From: Nuclear morphology is shaped by loop-extrusion programs
a, Proportions of interchromosomal contacts detected for NIPBL-FKBP12F36V-EYFP cells cultured in the presence versus absence of dTAG-13 are shown (see Methods). b, Table depicts the frequency of interchromosomal interactions enriched in NIPBL-depleted cells. Log2 FC > 3.52 (Z-score > 2.576 with two-sided P = 0.01). c, Heat map shows clustering of interacting chromosomes normalized for size. d, Log2 fold change of transcripts abundance associated with A-A, B-B and A-B compartmental domains at interchromosomal interaction hubs in NIPBL-depleted cells. Z-score>1.96. In each box, the upper edge, horizontal centre line and lower edge represent the 75th percentile, median and 25th percentile, respectively.

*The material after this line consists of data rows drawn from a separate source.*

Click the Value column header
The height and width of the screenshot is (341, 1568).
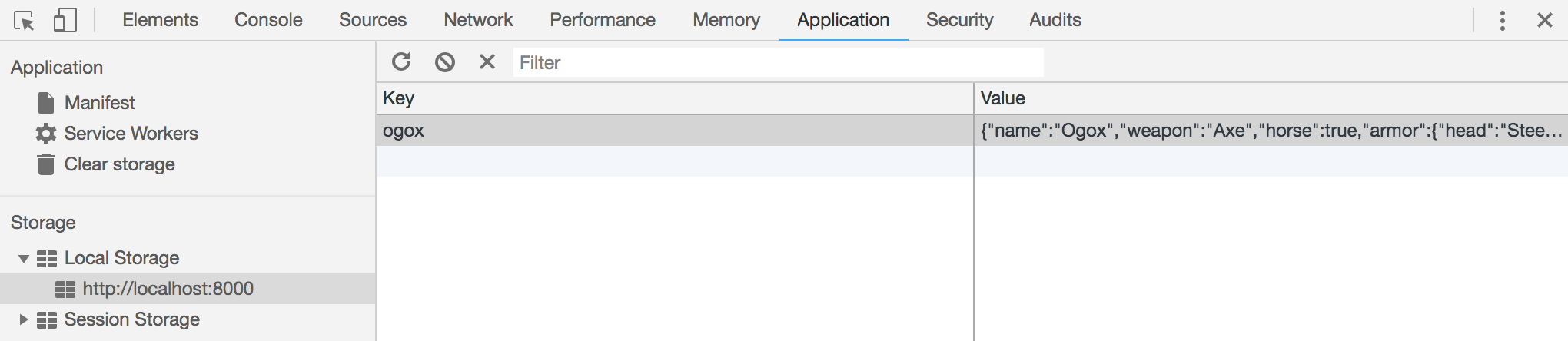1002,98
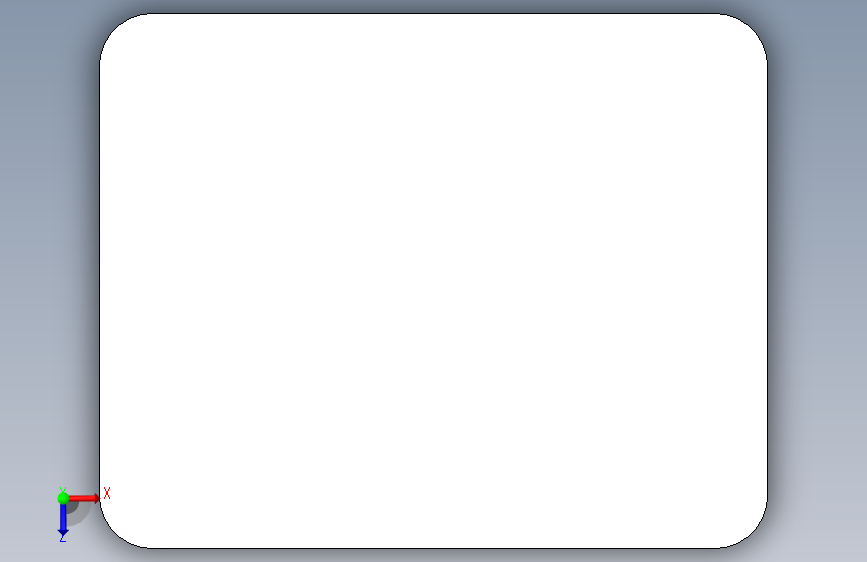Click gray background above plate's top edge
This screenshot has height=562, width=867.
coord(433,6)
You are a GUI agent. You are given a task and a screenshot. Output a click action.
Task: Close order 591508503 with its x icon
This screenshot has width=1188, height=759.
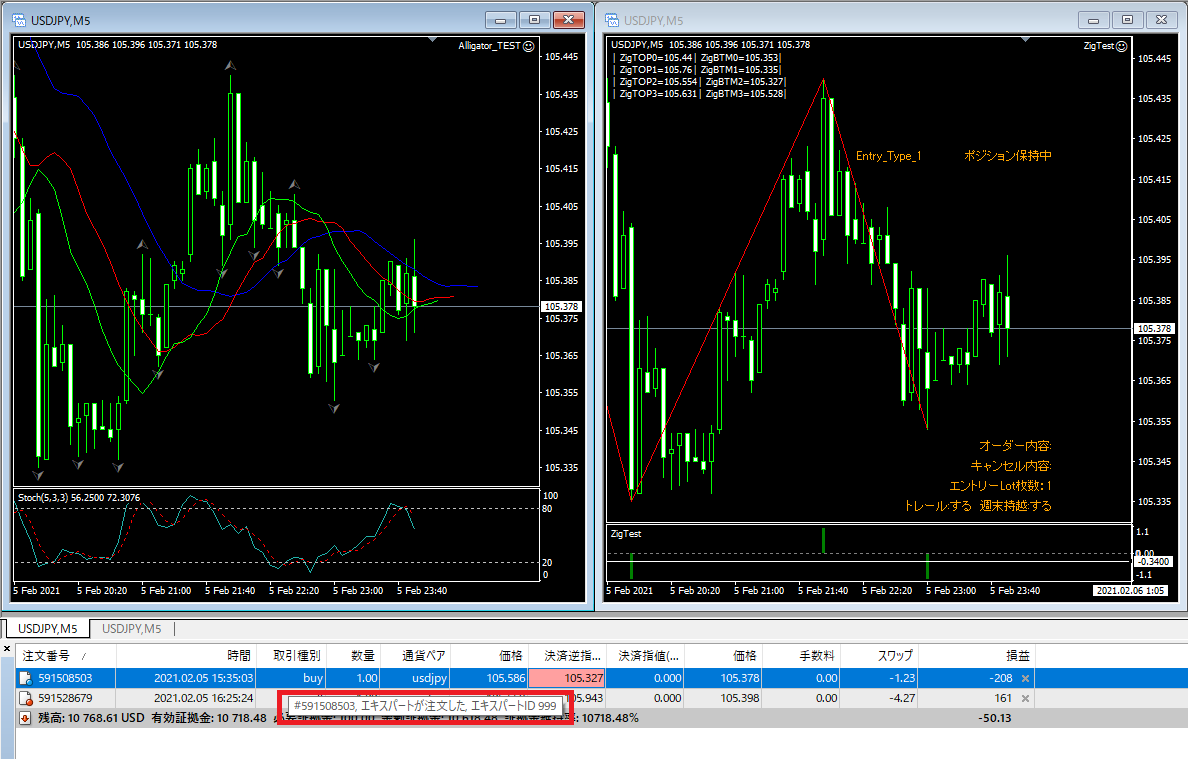[x=1024, y=678]
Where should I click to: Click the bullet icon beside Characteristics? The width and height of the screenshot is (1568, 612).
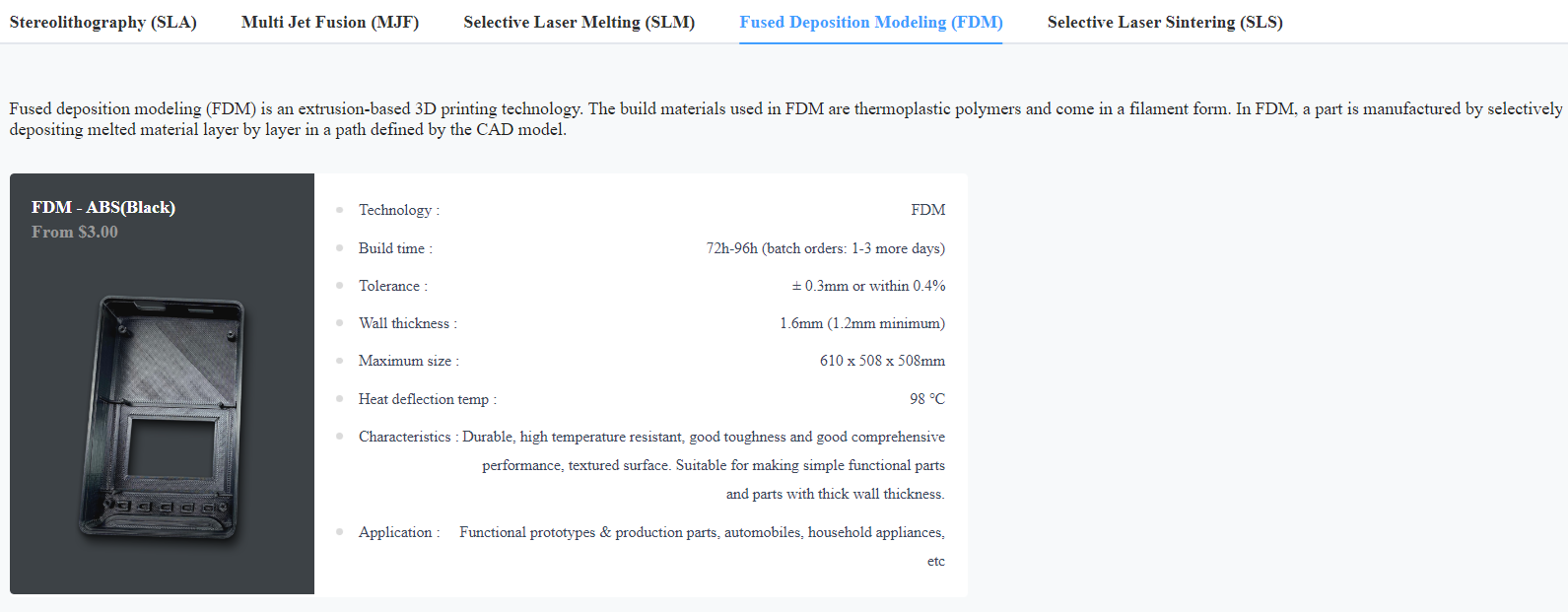340,436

The upper whiskers represent the 75th percentile + 1.5× the IQR. The lower whiskers represent the 25th percentile - 1.5× the IQR. e, Volcano plot shows the differential expression of 3,951 genes located at interchromosomal hubs that were enriched in NIPBL-FKBP12F36V-EYFP cells cultured in the presence versus absence of dTAG-13. f, GO enrichment analysis for genes located at interchromosomal contact hubs that were enriched in NIPBL-FKBP12F36V-EYFP cells cultured in the presence versus absence of dTAG-13. g, Heat maps show KR-normalized interchromosomal interactions (100 kbp resolution) involving chromosomes 2 and 17 for indicated cell types and culture conditions. Bottom, genome browser (IGV) tracks depicting RNA-seq and ATAC-seq reads at genomic regions of interchromosomal hubs involving chromosomes 2 and 17. h,i, Transcription factor motif analysis of gained (h) and lost (i) ATAC-seq peaks associated with gained interchromosomal interaction hubs enriched in NIPBL-depleted cells. j, Depletion of NIPBL reduces nuclear volume in ECOMG progenitors. Plots show nuclear volumes (μm3) measured for NIPBL-FKBP12F36V-EYFP cells cultured in the presence (n = 33 cells) versus absence (n = 30 cells) of dTAG-13. Unpaired t-test was performed (P < 0.0001).